Abstract
This article addresses the debate regarding indirect expropriation in the US Free Trade Agreements (FTAs). Departing from NAFTA, this study presents the main arguments that provoked a change in the usual US FTAs takings provision in order to assure that foreign investors are not granted “greater rights” than those available to US local investors. This change, achieved through a set of guidelines contained in the US Trade Act of 2002, has been applied in subsequent negotiations of FTAs between the USA and eleven countries or regional groups. Although the adjustment to US domestic standards appears as an imposition over other alternatives, it seems to offer a sound approach to a topic that lacks coherence and symmetry at the international level.
The study presents a further analytical review of the relevant provisions of the U.S.-Chile and U.S.-Singapore FTAs, the first two treaties containing the new approach.

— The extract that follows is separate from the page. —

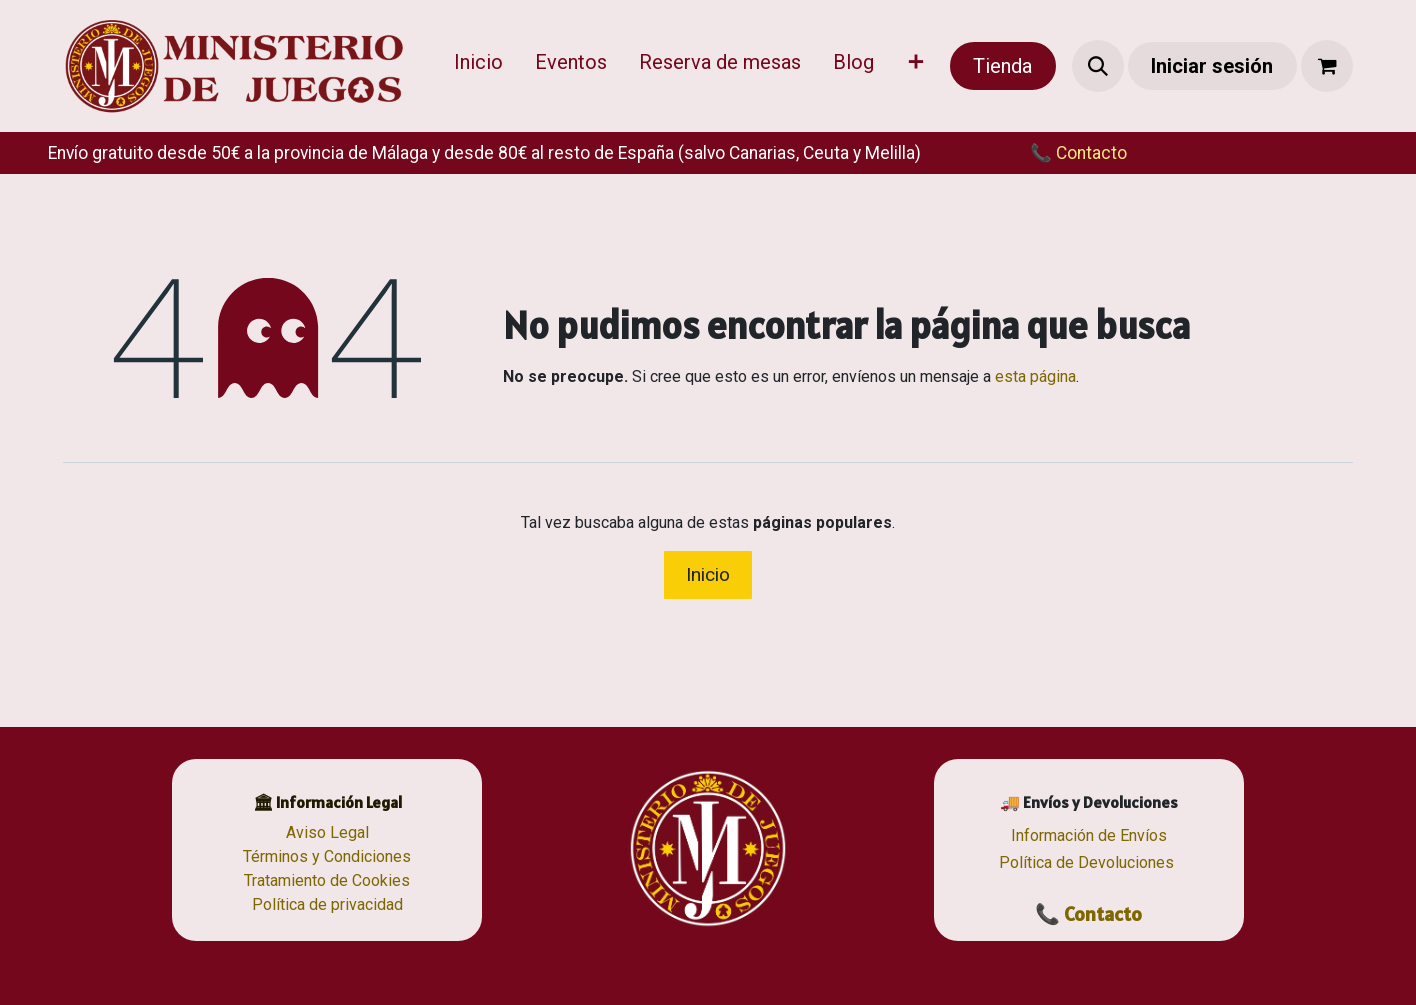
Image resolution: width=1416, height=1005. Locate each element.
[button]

It concludes that the problems of the expropriation provision of NAFTA have been confronted but only partly solved. This conclusion is reached after comparing the new provisions with the principles and standards of the Fifth Amendment of the US Constitution and its jurisprudential developments. Finally, this article advocates the process of enhancement of the norm in future negotiations while it presents a non-exhaustive list of domestic policies that might be considered by host states to strengthen their own institutions and legal systems before the entry into force of an FTA containing indirect expropriation protections.